Transcribe the rows from the one containing "Return [X, Y] for each given word" through the one containing "properly [953, 308]", with both ends included, and nothing else.
════════════════════
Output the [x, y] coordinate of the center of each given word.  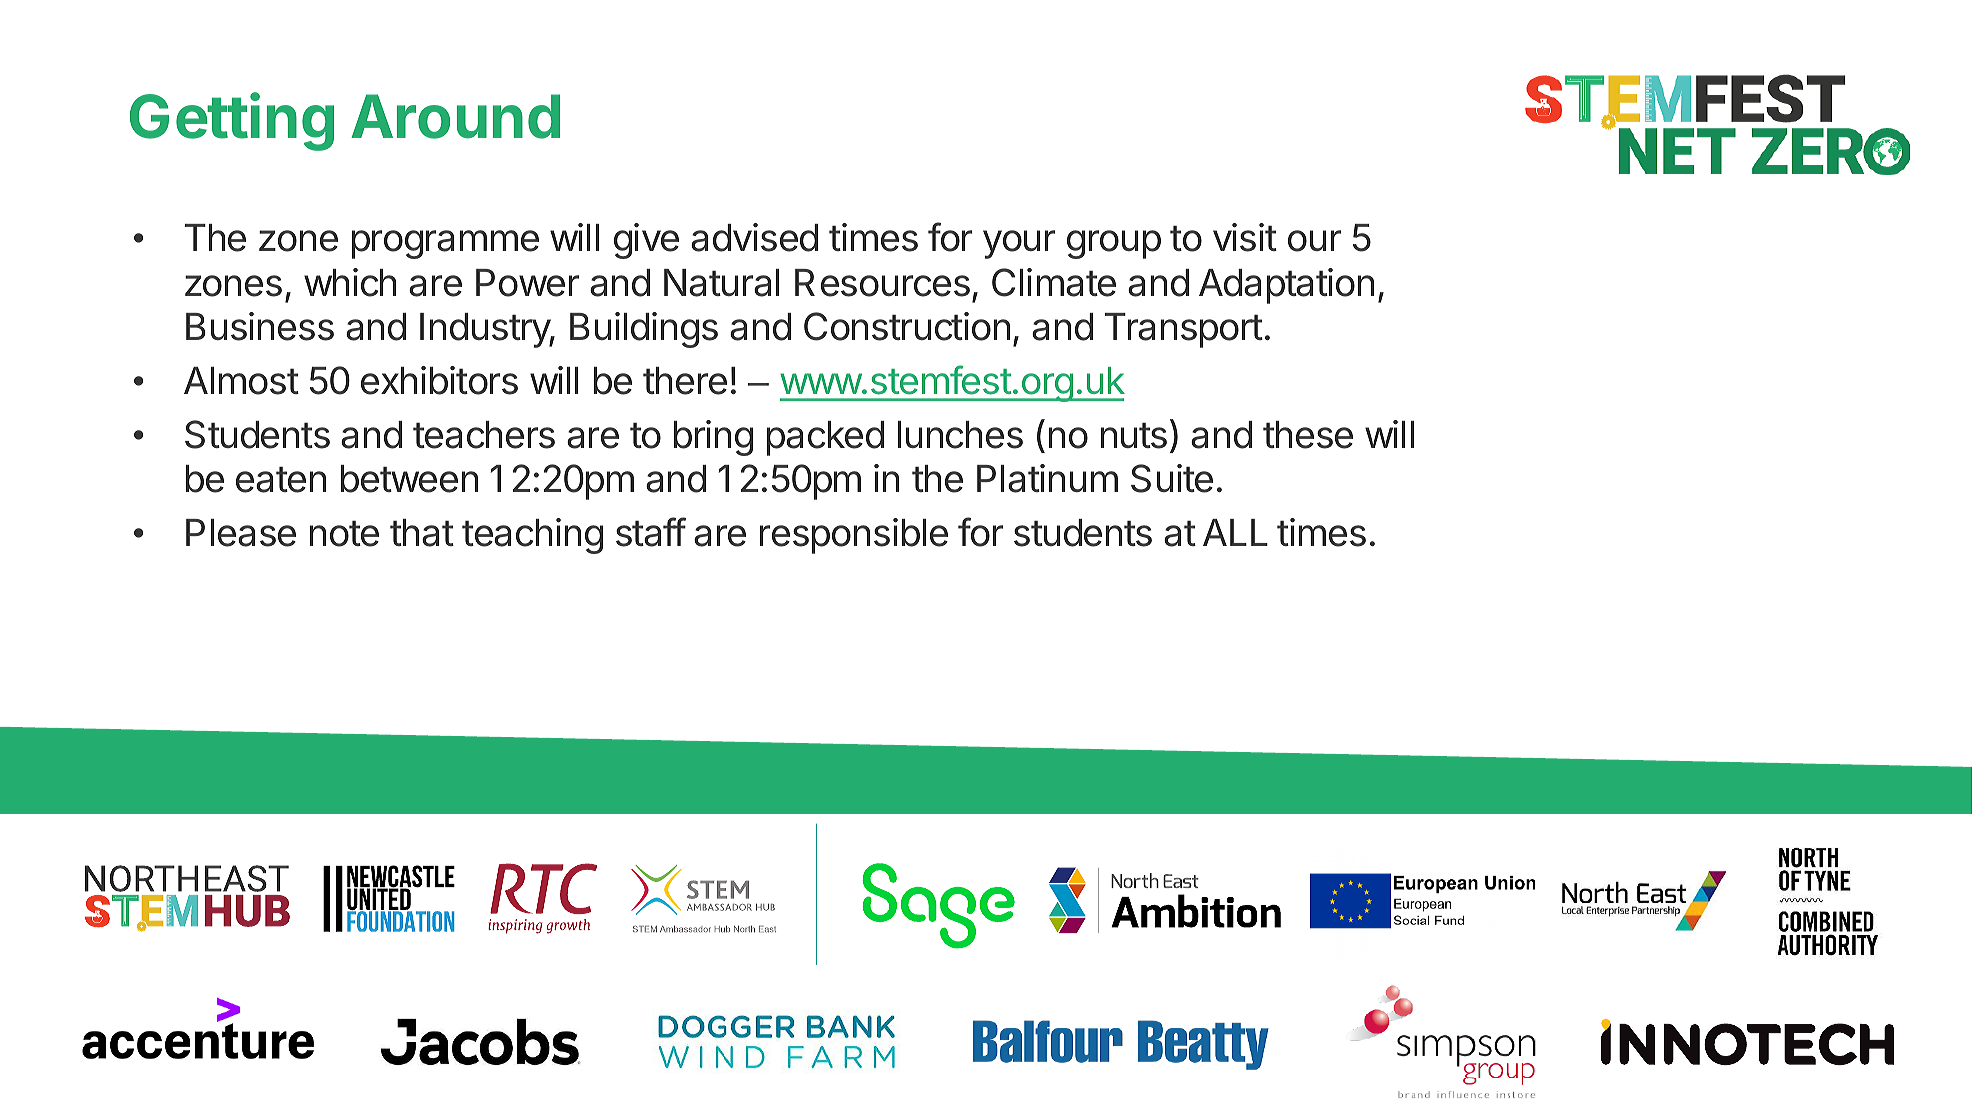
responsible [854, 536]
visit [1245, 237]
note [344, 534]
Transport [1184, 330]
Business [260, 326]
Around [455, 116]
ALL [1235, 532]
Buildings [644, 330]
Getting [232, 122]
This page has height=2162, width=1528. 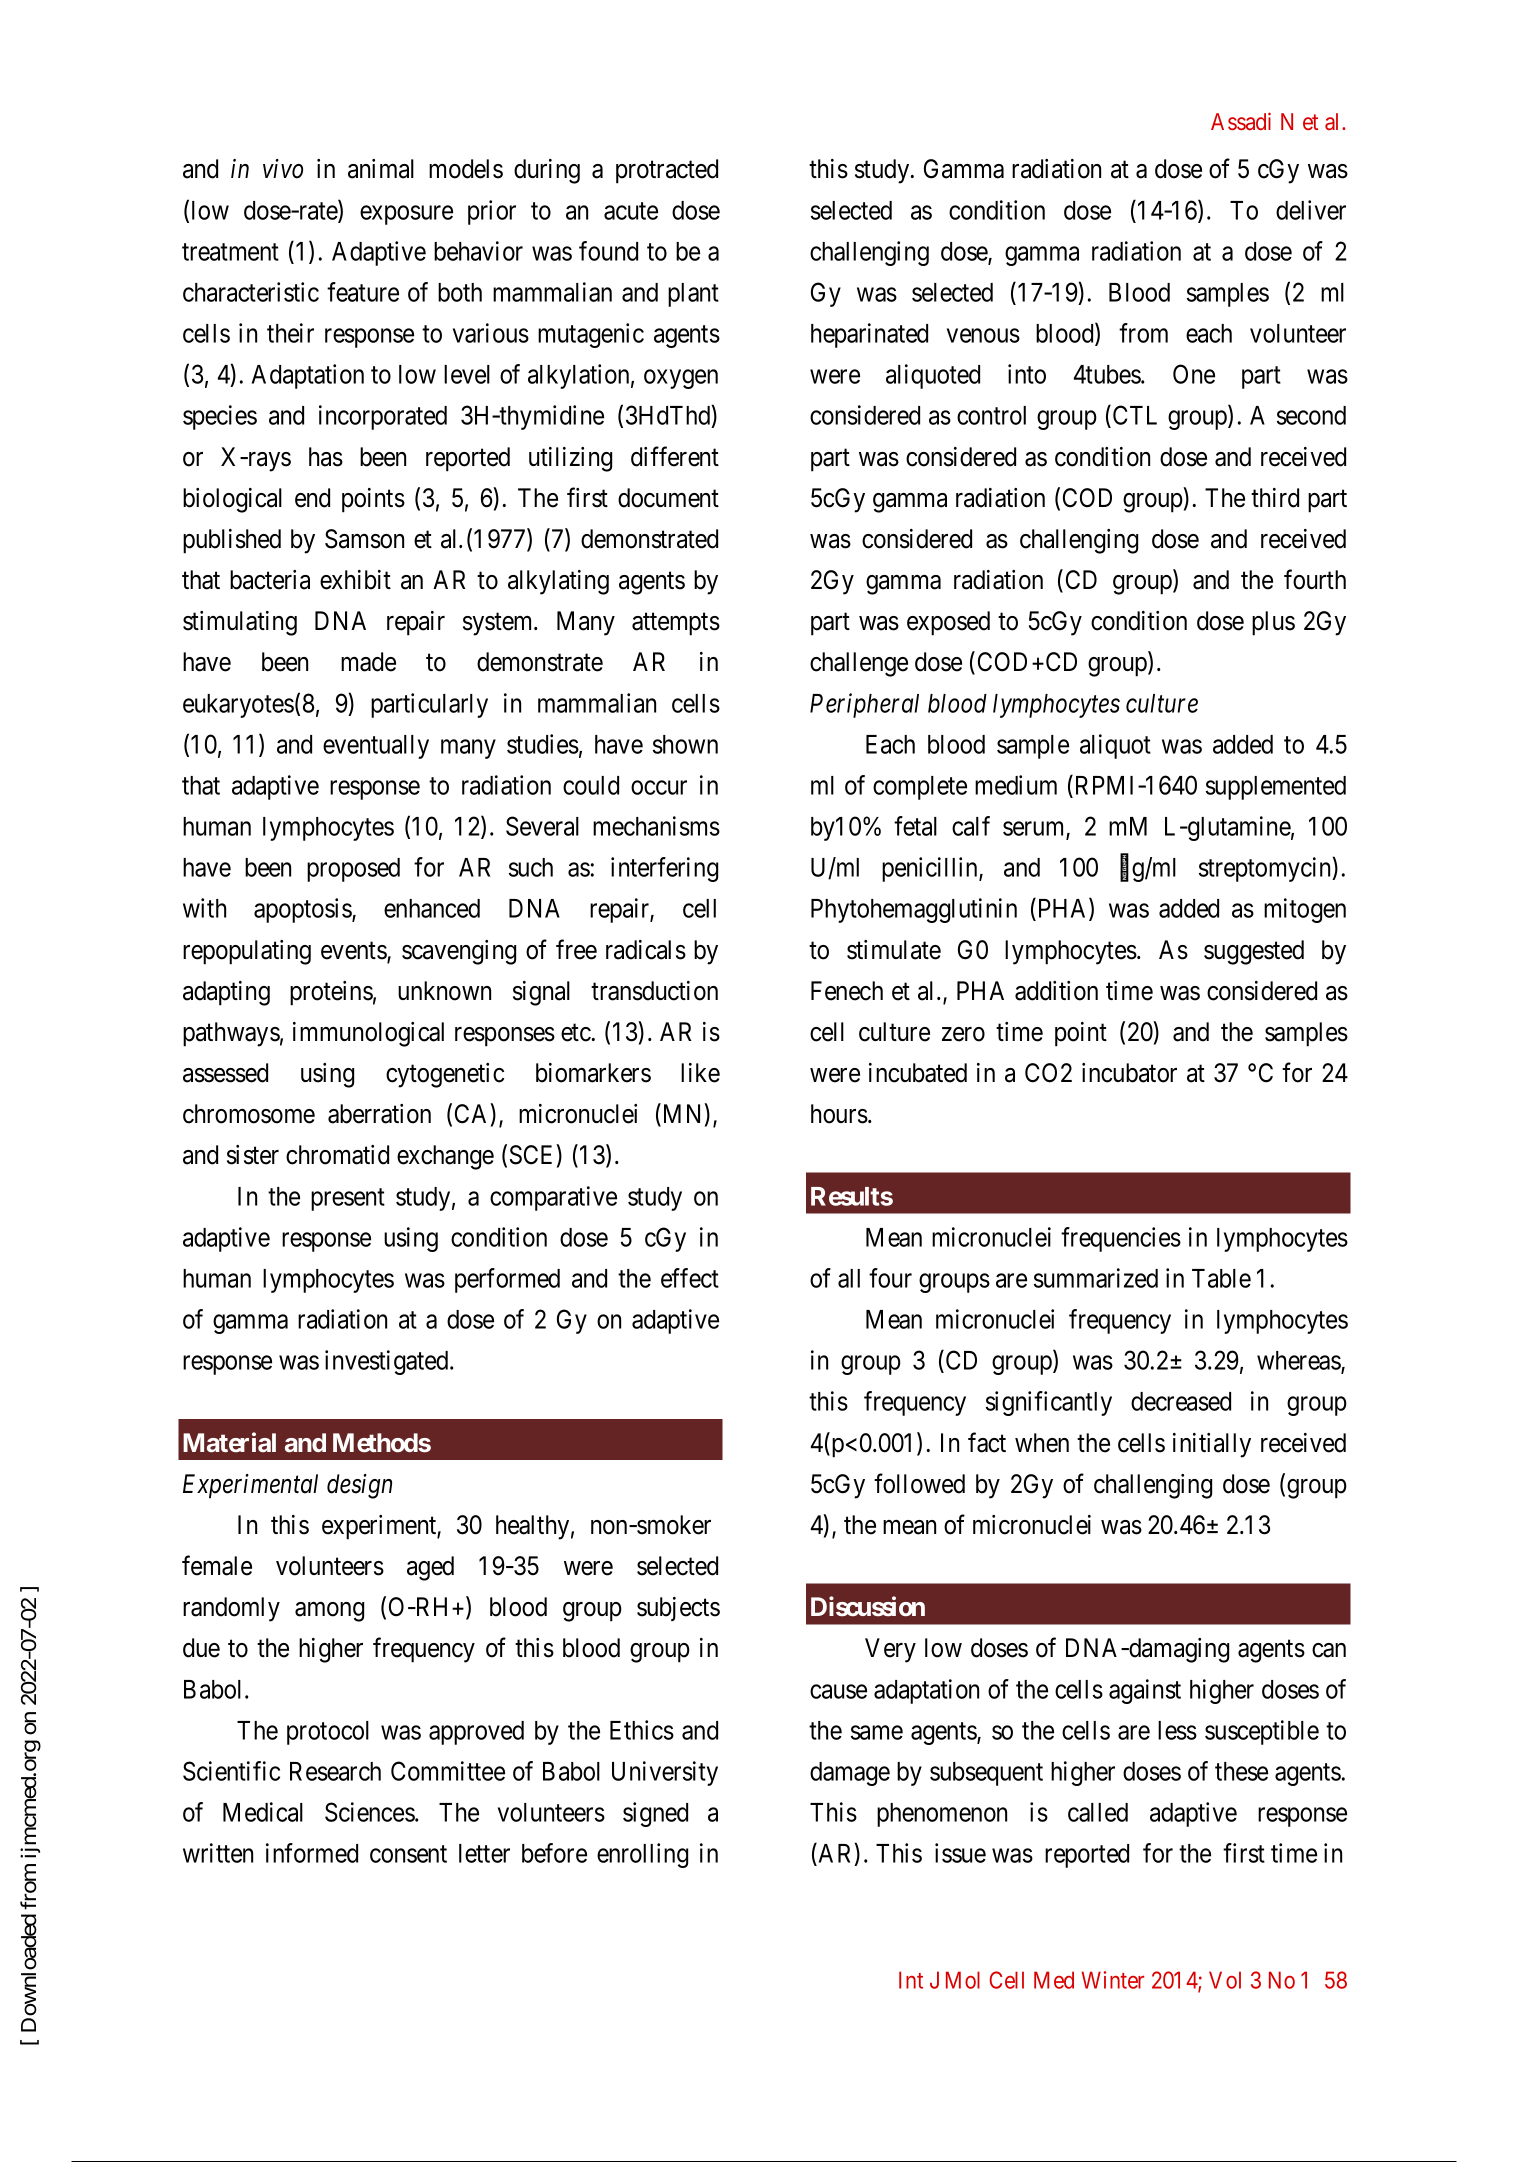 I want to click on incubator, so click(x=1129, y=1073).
════════════════════
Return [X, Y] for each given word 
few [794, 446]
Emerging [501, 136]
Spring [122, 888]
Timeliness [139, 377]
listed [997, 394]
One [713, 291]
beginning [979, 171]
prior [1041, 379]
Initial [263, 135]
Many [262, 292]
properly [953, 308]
════════════════════
• FINISHED TASK:
Return [X, Y] for each given word 
few [794, 446]
Emerging [501, 136]
Spring [122, 888]
Timeliness [139, 377]
listed [997, 394]
One [713, 291]
beginning [979, 171]
prior [1041, 379]
Initial [263, 135]
Many [262, 292]
properly [953, 308]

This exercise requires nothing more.